Reproduce verbatim the part of the items that opens with the line containing "The height and width of the screenshot is (296, 731)." and closes with the line containing "Click the 7R", with both of those lines included.

(Text and element pointing records)
════════
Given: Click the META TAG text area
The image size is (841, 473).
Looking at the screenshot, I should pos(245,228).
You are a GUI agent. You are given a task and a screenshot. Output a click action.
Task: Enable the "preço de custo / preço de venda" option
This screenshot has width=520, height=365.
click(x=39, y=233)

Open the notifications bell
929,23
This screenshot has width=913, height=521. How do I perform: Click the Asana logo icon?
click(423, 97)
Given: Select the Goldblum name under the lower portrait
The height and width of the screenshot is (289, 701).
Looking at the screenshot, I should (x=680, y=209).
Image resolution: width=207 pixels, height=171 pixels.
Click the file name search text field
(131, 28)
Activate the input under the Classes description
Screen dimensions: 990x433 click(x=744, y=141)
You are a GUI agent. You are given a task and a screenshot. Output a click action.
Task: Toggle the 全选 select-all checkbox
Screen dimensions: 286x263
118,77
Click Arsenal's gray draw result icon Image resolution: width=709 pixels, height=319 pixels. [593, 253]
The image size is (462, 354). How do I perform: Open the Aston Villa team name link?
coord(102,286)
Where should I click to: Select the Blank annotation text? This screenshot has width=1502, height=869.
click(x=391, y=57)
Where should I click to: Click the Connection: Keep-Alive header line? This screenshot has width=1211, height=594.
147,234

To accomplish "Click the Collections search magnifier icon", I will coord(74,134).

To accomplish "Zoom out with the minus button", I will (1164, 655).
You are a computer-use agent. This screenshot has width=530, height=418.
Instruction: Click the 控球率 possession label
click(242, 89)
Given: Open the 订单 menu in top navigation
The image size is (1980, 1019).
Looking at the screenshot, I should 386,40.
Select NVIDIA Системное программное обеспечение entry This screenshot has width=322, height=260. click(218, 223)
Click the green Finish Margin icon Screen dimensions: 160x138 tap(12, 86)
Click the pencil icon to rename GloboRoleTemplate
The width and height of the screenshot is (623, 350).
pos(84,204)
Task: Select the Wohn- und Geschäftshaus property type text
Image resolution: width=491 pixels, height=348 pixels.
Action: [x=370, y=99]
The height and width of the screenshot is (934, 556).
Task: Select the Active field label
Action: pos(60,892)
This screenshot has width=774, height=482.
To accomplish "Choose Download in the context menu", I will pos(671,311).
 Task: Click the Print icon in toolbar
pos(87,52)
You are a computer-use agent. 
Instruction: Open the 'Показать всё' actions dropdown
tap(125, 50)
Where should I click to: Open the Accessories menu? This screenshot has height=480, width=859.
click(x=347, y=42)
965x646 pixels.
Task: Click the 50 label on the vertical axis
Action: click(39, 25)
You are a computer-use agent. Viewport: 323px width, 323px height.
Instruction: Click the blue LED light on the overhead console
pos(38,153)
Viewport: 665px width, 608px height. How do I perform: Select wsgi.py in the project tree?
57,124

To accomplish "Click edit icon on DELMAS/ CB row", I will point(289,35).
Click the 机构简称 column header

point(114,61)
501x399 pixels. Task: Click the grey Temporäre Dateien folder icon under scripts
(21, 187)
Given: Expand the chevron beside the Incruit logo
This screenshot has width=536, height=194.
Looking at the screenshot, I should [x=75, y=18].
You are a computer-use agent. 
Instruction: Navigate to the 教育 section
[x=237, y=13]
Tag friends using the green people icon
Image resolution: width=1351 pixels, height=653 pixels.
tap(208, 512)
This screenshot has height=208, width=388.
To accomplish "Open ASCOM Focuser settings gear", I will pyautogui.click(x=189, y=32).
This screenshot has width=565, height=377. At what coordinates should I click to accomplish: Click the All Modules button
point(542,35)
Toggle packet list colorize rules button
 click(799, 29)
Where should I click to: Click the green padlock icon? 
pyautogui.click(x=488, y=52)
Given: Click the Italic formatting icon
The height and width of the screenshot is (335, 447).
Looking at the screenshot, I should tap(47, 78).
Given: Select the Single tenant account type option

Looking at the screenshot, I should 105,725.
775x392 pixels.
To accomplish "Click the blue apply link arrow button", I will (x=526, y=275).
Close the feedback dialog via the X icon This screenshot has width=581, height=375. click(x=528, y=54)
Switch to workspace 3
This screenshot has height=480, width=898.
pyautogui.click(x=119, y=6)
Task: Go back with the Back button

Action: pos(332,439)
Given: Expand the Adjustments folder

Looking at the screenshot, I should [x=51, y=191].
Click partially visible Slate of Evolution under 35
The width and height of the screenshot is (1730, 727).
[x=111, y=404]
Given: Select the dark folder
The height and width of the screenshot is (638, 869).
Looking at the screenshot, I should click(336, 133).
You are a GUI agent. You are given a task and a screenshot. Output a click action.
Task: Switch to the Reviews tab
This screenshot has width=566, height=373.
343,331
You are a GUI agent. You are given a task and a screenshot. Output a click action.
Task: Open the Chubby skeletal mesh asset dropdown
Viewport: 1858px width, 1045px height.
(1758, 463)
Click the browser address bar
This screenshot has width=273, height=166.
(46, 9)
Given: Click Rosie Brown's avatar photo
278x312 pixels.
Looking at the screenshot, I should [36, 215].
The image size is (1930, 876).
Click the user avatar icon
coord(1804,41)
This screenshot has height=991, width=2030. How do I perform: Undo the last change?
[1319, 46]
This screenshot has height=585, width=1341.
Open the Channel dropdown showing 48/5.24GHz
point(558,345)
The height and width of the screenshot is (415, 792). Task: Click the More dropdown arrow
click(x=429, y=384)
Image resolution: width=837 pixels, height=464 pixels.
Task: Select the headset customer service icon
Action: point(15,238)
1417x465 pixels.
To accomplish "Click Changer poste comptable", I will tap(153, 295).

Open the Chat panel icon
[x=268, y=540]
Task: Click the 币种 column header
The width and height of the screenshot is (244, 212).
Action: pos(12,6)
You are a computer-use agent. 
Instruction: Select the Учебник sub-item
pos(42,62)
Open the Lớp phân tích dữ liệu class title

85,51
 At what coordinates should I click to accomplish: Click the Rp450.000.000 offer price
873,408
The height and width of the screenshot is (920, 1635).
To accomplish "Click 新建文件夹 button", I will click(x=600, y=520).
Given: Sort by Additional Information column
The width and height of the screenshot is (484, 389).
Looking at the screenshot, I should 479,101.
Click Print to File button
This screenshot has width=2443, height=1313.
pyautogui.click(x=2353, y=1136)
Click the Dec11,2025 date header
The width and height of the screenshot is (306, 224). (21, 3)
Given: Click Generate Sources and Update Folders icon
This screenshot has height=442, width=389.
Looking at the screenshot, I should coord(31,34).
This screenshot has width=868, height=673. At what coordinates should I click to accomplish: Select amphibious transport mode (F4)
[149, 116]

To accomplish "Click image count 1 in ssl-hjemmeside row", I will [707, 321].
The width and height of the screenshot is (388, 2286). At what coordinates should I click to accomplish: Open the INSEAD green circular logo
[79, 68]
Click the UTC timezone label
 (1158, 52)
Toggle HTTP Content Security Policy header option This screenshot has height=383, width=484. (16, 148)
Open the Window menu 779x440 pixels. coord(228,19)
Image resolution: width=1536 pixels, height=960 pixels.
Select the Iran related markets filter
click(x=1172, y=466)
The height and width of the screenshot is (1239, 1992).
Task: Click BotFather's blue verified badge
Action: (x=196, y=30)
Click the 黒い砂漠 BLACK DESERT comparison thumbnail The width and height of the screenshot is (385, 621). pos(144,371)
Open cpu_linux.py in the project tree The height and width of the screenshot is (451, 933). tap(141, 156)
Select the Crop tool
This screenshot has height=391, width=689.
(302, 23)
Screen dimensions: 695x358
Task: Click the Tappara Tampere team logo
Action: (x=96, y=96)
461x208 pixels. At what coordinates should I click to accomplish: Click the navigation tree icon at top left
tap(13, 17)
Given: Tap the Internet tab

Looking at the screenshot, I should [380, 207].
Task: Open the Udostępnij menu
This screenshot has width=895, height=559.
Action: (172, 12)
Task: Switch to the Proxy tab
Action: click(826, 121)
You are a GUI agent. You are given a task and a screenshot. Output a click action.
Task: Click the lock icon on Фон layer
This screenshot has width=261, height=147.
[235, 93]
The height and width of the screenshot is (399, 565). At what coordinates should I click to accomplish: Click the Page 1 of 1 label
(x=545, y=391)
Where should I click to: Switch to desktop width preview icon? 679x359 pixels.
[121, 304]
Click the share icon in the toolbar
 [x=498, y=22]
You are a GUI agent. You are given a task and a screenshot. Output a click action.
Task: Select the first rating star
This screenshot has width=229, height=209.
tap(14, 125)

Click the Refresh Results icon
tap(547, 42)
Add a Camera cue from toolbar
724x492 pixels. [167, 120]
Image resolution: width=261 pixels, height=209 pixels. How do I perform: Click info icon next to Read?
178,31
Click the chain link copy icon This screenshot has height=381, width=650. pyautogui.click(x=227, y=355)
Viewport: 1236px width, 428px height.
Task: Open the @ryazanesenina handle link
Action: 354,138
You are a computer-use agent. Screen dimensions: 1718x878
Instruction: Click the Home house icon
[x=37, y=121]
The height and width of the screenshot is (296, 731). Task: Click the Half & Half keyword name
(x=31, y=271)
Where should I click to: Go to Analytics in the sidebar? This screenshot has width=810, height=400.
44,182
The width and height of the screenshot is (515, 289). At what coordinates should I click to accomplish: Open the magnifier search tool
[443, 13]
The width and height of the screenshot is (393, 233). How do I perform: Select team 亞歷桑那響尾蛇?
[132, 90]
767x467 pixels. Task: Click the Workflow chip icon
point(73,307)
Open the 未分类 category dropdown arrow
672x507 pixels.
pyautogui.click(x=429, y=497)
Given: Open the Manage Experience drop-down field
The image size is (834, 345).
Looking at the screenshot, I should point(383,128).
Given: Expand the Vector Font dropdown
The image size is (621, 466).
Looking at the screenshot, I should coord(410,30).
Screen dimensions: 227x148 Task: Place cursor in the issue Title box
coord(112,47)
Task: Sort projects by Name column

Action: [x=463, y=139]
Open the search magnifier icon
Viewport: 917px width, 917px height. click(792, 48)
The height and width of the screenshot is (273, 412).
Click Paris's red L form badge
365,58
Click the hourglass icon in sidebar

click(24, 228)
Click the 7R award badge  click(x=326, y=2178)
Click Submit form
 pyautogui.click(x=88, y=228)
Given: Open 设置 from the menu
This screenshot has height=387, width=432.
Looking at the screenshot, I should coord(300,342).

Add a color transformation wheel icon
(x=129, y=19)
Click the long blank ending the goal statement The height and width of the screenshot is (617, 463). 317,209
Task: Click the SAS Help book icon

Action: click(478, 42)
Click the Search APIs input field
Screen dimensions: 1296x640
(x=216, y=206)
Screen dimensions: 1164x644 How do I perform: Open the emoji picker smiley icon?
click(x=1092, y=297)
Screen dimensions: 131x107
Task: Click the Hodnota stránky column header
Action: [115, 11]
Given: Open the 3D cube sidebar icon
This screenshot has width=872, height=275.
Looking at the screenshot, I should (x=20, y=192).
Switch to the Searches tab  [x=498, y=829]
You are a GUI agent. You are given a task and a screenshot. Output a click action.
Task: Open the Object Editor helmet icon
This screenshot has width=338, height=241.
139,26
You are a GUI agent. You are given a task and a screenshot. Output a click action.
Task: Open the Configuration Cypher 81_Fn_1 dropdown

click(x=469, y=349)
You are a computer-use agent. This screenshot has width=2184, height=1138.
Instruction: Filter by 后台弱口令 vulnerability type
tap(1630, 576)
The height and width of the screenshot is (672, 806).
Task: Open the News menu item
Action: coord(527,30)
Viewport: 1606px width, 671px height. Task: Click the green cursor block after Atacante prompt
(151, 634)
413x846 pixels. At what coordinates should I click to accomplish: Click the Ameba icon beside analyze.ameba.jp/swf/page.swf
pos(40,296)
════════
OUTPUT OF THE TASK:
The height and width of the screenshot is (296, 731). Task: Click the Half & Half keyword name
(x=31, y=271)
Where should I click to: Go to Analytics in the sidebar? This screenshot has width=810, height=400.
44,182
The width and height of the screenshot is (515, 289). At what coordinates should I click to accomplish: Open the magnifier search tool
[443, 13]
The width and height of the screenshot is (393, 233). How do I perform: Select team 亞歷桑那響尾蛇?
[132, 90]
767x467 pixels. Task: Click the Workflow chip icon
point(73,307)
Open the 未分类 category dropdown arrow
672x507 pixels.
pyautogui.click(x=429, y=497)
Given: Open the Manage Experience drop-down field
The image size is (834, 345).
Looking at the screenshot, I should point(383,128).
Given: Expand the Vector Font dropdown
The image size is (621, 466).
Looking at the screenshot, I should coord(410,30).
Screen dimensions: 227x148 Task: Place cursor in the issue Title box
coord(112,47)
Task: Sort projects by Name column

Action: [x=463, y=139]
Open the search magnifier icon
Viewport: 917px width, 917px height. click(792, 48)
The height and width of the screenshot is (273, 412).
Click Paris's red L form badge
365,58
Click the hourglass icon in sidebar

click(24, 228)
Click the 7R award badge  click(x=326, y=2178)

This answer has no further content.